1.1 Transductive Learning

  即直推式学习,已经预先观察了所有数据,含训练和测试数据集。 从已经观察到的数据集中学习,然后预测测试数据集的标签。 即过程会利用这些不知道数据标签的测试集数据的模式和其他信息。

def load_inductive_dataset(dataset_name):
    if dataset_name == "ppi":
        batch_size = 2
        # define loss function
        # create the dataset
        train_dataset = PPIDataset(mode='train')
        valid_dataset = PPIDataset(mode='valid')
        test_dataset = PPIDataset(mode='test')
        train_dataloader = GraphDataLoader(train_dataset, batch_size=batch_size)
        valid_dataloader = GraphDataLoader(valid_dataset, batch_size=batch_size, shuffle=False)
        test_dataloader = GraphDataLoader(test_dataset, batch_size=batch_size, shuffle=False)
        eval_train_dataloader = GraphDataLoader(train_dataset, batch_size=batch_size, shuffle=False)
        g = train_dataset[0]
        num_classes = train_dataset.num_labels
        num_features = g.ndata['feat'].shape[1]
    else:
        _args = namedtuple("dt", "dataset")
        dt = _args(dataset_name)
        batch_size = 1
        dataset = load_data(dt)
        print("dataset = ",dataset)
        num_classes = dataset.num_classes
        g = dataset[0]
        num_features = g.ndata["feat"].shape[1]
        train_mask = g.ndata['train_mask']
        feat = g.ndata["feat"]
        feat = scale_feats(feat)
        g.ndata["feat"] = feat
        g = g.remove_self_loop()
        g = g.add_self_loop()

        train_nid = np.nonzero(train_mask.data.numpy())[0].astype(np.int64)
        train_g = dgl.node_subgraph(g, train_nid)
        train_dataloader = [train_g]
        valid_dataloader = [g]
        test_dataloader = valid_dataloader
        eval_train_dataloader = [train_g]
        
    return train_dataloader, valid_dataloader, test_dataloader, eval_train_dataloader, num_features, num_classes
Example

  GCN 就是一个典型的例子:

def train(epoch):
    t = time.time()
    model.train()
    optimizer.zero_grad()
    output = model(features, adj)
    loss_train = F.nll_loss(output[idx_train], labels[idx_train])
    acc_train = accuracy(output[idx_train], labels[idx_train])
    loss_train.backward()
    optimizer.step()

    if not args.fastmode:
        # Evaluate validation set performance separately,
        # deactivates dropout during validation run.
        model.eval()
        output = model(features, adj)

    loss_val = F.nll_loss(output[idx_val], labels[idx_val])
    acc_val = accuracy(output[idx_val], labels[idx_val])


def test():
    model.eval()
    output = model(features, adj)
    loss_test = F.nll_loss(output[idx_test], labels[idx_test])
    acc_test = accuracy(output[idx_test], labels[idx_test])
GCN Code

  缺点:一旦有新的节点出现,直推式学习需要重新训练模型。

1.2 Inductive Learning

  即归纳式学习,只能使用已经观测到的数据(有标签),对于没有标签的节点在训练过程中只能忽略(不使用结构信息和属性信息)。
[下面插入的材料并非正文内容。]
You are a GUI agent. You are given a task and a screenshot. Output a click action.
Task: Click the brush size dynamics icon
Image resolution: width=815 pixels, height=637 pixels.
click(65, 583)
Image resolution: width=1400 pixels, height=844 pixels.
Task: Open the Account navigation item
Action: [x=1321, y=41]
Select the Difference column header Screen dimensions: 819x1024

def load_dataset(dataset_name):
    assert dataset_name in GRAPH_DICT, f"Unknow dataset: {dataset_name}."
    if dataset_name.startswith("ogbn"):
        dataset = GRAPH_DICT[dataset_name](dataset_name)
    else:
        dataset = GRAPH_DICT[dataset_name]()

    if dataset_name == "ogbn-arxiv":
        graph, labels = dataset[0]
        num_nodes = graph.num_nodes()

        split_idx = dataset.get_idx_split()
        train_idx, val_idx, test_idx = split_idx["train"], split_idx["valid"], split_idx["test"]
        graph = preprocess(graph)

        if not torch.is_tensor(train_idx):
            train_idx = torch.as_tensor(train_idx)
            val_idx = torch.as_tensor(val_idx)
            test_idx = torch.as_tensor(test_idx)

        feat = graph.ndata["feat"]
        feat = scale_feats(feat)
        graph.ndata["feat"] = feat

        train_mask = torch.full((num_nodes,), False).index_fill_(0, train_idx, True)
        val_mask = torch.full((num_nodes,), False).index_fill_(0, val_idx, True)
        test_mask = torch.full((num_nodes,), False).index_fill_(0, test_idx, True)
        graph.ndata["label"] = labels.view(-1)
        graph.ndata["train_mask"], graph.ndata["val_mask"], graph.ndata["test_mask"] = train_mask, val_mask, test_mask
    else:
        graph = dataset[0]
        graph = graph.remove_self_loop()
        graph = graph.add_self_loop()
    num_features = graph.ndata["feat"].shape[1]
    num_classes = dataset.num_classes
    return graph, (num_features, num_classes)
Example

  主要观点是:节点的嵌入可以通过一个共同的聚合邻居节点信息的函数得到,在训练时只要得到这个聚合函数,就可以将其泛化到未知的节点上。

2 GraphSAGE Method

  GraphSAGE 的核心思想:不是试图学习一个图上所有 Node Embedding,而是学习一个为每个 Node 产生 Embedding 的映射(即产生一个通用的映射函数)。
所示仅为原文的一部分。